With the increasing demand for High-Speed Rail (HSR) operations, the potential hazards between HSR track and adjacent tracks became more pronounced and need to be considered. The Federal Railroad Administration (FRA) would like to develop a guidance document that will provide information on the design considerations, and potential mitigations for HSR systems adjacent to, and sharing corridors with existing conventional railway operations. The document should combine existing and proposed research to aid in the proposal, design, and evaluation of planned HSR alignments, particularly in areas where several conventional freight and passenger operations are in service within the same corridor (e.g. NEC future). Guidance information should take into account the relevant speeds of both the HSR and conventional operations, to provide assessment capabilities for an appropriate range of maximum authorized speeds.
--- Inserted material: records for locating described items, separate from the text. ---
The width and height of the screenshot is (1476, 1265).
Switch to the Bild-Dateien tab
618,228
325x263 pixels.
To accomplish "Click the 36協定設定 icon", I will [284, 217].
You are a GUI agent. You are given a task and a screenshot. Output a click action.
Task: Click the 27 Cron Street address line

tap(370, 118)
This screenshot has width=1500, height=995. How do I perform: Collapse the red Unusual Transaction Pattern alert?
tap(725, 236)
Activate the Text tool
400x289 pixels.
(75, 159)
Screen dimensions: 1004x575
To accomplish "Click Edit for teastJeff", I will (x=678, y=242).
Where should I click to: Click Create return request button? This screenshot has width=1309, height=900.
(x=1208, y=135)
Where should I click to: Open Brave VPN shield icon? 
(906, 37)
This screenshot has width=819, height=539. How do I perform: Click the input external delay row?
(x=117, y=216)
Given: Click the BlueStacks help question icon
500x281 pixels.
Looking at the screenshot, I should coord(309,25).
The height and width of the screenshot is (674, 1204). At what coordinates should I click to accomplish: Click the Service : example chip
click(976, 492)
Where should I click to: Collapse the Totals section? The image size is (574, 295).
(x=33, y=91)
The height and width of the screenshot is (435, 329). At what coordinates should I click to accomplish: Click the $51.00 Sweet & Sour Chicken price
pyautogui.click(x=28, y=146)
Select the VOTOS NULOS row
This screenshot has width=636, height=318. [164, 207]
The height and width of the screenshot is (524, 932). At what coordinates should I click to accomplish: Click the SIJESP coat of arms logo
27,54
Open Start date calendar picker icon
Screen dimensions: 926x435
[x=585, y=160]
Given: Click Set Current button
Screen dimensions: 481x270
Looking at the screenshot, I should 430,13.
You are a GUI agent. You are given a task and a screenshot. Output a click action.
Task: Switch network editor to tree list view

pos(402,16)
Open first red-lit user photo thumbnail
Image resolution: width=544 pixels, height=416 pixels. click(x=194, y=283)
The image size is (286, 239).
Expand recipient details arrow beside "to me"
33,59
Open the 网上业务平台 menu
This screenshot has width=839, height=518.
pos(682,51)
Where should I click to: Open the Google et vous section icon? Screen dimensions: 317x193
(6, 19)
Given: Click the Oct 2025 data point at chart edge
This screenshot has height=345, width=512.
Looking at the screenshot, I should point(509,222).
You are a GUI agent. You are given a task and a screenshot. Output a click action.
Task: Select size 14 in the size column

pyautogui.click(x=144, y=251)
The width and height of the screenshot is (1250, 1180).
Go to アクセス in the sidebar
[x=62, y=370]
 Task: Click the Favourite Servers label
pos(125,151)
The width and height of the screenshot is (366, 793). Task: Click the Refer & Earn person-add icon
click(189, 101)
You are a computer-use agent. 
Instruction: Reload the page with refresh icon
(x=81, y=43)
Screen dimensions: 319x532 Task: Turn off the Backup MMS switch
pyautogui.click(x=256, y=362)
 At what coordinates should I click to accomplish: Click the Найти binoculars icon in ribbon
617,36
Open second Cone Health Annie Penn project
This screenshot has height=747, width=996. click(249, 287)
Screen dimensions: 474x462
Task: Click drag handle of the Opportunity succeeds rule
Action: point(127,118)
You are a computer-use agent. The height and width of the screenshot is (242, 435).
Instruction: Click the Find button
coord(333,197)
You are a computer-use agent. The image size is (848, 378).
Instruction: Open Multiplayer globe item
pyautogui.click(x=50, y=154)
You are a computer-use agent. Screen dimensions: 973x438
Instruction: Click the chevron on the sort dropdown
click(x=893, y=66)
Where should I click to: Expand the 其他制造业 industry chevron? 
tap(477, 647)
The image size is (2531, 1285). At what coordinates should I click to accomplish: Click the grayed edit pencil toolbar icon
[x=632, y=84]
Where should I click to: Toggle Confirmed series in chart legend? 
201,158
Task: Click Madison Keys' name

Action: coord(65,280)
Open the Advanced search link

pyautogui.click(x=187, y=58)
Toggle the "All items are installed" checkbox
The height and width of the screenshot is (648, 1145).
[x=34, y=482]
Development of the document, and its final contents should consider the following issues:

  • Minimum track and Right of Way (ROW) spacing from adjacent railroad tracks without the use of additional protection;
  • Use of intrusion detection or protection devices and proper system characteristics and installation locations;
  • Use of physical barriers or crash walls; what conditions warrant use and basic design characteristics;
  • Other relevant considerations such as aerodynamics, effects of grading and track heights, and protection from activities along ROW access roads, etc.

Objective


The objective of this project is to conduct a comprehensive literature review for the following hazards associated with HSR operations adjacent to conventional tracks:

  • Derailment on adjacent track,
  • Shifted load on an adjacent track,
  • Aerodynamic interaction between trains on adjacent tracks,
  • Ground borne vibration and its effect on HSR track geometry,
  • Intrusion of maintenance of way staff and equipment working on the adjacent track,
  • Obstruction hazard resulting from an adjacent track (non-derailment collision),
  • Drainage problem affecting either the HSR track or the adjacent track,
  • Evacuation of passengers from trains on the adjacent track,
  • Hazardous Materials on the adjacent track,
  • Fire on the adjacent track,
  • Electromagnetic interference between trains and wayside equipment on adjacent tracks. 
The literature review will collect and sort out - in clear and organized manner- all information related to the aforementioned hazards, its relevance to the subject matter, and any suggestions or recommendations to overcome or mitigate its effect. .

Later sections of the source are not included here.